# "UFO" grow light LED upgrade.



## Cereal_Killer (Feb 27, 2013)

I'm attempting to upgrade one of these 90 watt "UFO" grow lights, it has 90 1 watt 5mm LED's. I'm not looking to spend a bunch of money converting it to drive a different number of more or less powerful led's or anything crazy, I'm simply looking to get better output from current technology 5mm LED's. I have found zero info on this subject anywhere on the Internet. Is this something worthwhile? The one I have I am welling to experiment on (if it never works again I wouldn't be mad) is a cheap made-in-china version so I don't know the brand or anything. I'm looking for any info on the led's themselves or possible replacements. The way it's setup is the 90 LEDs are mounted on a bored with an aluminum plate as the heatsinc. The board has 2 sides (electricial sides, both side A and B are facing the same way) so I'm guessing the unit has 2 45 watt drivers with1/2 of the LEDs wires in series one side to each driver. Is the correct? Does that mean the LED's should be the kind WITH or WITHOUT the built in resistor? 

Thats my main question- do the led's I add need resistors (or to be the kind with the built in resistor) or are the boxes (im guessing the "drivers") eleminate the need for resistors because its not a direct drive setup?


----------



## Ken_McE (Mar 18, 2013)

Cereal_Killer said:


> it has 90 1 watt 5mm LED's.



a 5mm LED should be some small fraction of a watt. Are these little bullet shaped LEDs?




> I'm simply looking to get better output from current technology 5mm LED's.



If it came from some generic Chinese vendor then there is no particular reason to think that these LEDs are state of the art.

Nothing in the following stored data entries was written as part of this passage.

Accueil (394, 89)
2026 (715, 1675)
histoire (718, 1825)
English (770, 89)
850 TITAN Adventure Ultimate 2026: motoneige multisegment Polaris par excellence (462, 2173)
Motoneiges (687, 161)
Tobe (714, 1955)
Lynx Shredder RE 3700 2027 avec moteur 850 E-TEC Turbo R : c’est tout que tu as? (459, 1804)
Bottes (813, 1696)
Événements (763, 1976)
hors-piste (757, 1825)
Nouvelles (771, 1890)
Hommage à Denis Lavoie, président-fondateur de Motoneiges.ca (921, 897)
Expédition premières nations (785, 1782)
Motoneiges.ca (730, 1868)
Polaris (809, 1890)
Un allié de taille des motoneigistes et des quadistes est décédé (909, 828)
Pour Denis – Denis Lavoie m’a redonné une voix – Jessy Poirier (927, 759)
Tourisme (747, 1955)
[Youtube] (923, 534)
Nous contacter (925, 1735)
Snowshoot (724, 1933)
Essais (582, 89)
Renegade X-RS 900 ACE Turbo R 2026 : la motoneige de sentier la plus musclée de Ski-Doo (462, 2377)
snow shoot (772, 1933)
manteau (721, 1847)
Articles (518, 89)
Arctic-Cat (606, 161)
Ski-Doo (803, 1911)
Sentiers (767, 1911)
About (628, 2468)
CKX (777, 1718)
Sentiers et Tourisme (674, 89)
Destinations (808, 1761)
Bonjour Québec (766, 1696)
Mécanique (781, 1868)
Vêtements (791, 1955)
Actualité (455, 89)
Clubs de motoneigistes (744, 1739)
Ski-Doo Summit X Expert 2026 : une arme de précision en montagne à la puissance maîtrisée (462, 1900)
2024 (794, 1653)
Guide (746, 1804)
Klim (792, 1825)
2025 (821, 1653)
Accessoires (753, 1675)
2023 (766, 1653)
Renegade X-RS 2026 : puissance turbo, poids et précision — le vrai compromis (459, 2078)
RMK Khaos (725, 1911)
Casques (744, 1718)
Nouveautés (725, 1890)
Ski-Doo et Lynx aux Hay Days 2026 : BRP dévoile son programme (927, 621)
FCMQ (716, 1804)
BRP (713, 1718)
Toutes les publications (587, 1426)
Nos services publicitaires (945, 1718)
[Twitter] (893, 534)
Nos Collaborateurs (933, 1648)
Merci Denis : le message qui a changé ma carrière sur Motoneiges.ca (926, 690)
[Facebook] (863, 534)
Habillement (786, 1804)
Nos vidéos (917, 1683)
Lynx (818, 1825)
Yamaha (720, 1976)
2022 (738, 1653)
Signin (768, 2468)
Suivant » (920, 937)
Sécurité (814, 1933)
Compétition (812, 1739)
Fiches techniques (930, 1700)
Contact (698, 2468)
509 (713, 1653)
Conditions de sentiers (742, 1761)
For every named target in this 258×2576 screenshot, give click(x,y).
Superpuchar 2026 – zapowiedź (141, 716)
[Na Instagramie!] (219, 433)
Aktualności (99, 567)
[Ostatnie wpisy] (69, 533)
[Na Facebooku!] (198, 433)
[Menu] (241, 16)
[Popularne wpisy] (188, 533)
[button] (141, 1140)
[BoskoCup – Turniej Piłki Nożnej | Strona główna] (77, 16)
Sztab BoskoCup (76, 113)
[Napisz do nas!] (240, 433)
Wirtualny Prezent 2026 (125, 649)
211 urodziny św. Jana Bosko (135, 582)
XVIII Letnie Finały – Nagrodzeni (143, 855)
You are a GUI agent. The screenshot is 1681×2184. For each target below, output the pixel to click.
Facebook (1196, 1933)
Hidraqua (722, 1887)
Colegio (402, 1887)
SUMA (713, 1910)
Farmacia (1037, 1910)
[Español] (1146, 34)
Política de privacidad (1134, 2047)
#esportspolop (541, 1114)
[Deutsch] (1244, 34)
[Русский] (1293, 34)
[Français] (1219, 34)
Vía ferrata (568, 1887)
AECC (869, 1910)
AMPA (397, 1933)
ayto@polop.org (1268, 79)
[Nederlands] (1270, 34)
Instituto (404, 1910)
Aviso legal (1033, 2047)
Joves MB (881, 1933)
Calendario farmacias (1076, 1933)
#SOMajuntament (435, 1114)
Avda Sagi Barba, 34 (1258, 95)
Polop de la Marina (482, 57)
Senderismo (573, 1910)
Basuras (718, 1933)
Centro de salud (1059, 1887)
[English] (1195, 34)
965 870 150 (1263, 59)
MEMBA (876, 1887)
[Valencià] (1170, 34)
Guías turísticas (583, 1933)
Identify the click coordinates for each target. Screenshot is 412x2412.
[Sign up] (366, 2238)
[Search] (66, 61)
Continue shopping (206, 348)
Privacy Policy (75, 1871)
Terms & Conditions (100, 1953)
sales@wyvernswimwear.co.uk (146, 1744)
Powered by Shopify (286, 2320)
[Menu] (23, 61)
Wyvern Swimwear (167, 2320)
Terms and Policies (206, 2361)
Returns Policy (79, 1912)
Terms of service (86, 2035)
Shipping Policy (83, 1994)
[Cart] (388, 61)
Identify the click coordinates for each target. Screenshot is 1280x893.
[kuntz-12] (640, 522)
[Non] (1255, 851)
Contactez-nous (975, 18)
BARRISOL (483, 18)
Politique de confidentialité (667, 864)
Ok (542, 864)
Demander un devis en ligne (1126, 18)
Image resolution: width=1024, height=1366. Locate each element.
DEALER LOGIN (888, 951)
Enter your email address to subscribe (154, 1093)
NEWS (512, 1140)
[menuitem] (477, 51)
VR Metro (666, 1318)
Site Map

> I have found zero info on this subject anywhere on the Internet.



A 5 mm LED has a small range of current where it can safely be driven. If you overdrive them they get brighter, but die quick.



> Is this something worthwhile?



As an experiment 'cause you're bored? Sure. 'Cause you need a reliable way to get more light? No.



> I'm looking for any info on the led's themselves or possible replacements



Someone correct me if I'm wrong, but I don't think there's much work being done with improving 5mm LEDs.



> Does that mean the LED's should be the kind WITH or WITHOUT the built in resistor?



It depends on how many milliamps they're getting. What you want is to have them get enough current to light, but not enough to insta-flash.


----------



## Optical Inferno (Mar 27, 2013)

Ken_McE said:


> Someone correct me if I'm wrong, but I don't think there's much work being done with improving 5mm LEDs.



I'll second that thought. I haven't seen too much innovation in regards to 5mm LED technology. I think manufacturers make them to round out the portfolio kinda like...

"OK...so your buying our high powered LEDs for your product, but you have another product that needs the 5mm technology due to whatever. We make those too and can sell them to you cheaper than the other guy because you are buying our high powered LED"


----------



## SemiMan (Mar 27, 2013)

Optical Inferno said:


> I'll second that thought. I haven't seen too much innovation in regards to 5mm LED technology. I think manufacturers make them to round out the portfolio kinda like...
> 
> "OK...so your buying our high powered LEDs for your product, but you have another product that needs the 5mm technology due to whatever. We make those too and can sell them to you cheaper than the other guy because you are buying our high powered LED"



Only innovation I have seen lately in through hole is for display purposes and that is just till they find better packaging for the SMT equiv with optical capabilities.

No real grow light will ever be through hole leds ... no heat dissipation.

Semiman


----------



## kaichu dento (Mar 28, 2013)

SemiMan said:


> No real grow light will ever be through hole leds ... no heat dissipation.


Sorry if I'm not following you, but the round and squared multi-emitter LED grow lights we have are fan cooled.


----------



## AnAppleSnail (Mar 28, 2013)

kaichu dento said:


> Sorry if I'm not following you, but the round and squared multi-emitter LED grow lights we have are fan cooled.


Yep, but...
The LED bone's connected to the heat sink bone. That's not possible with through-hole LEDs, where the diode only releases heat through a few half-centimeter wires.


----------



## kaichu dento (Mar 28, 2013)

AnAppleSnail said:


> Yep, but...
> The LED bone's connected to the heat sink bone. That's not possible with through-hole LEDs, where the diode only releases heat through a few half-centimeter wires.


LOL!
Okay, I follow now, and yes, the fixtures we have do exhibit the proper anatomical connections.


----------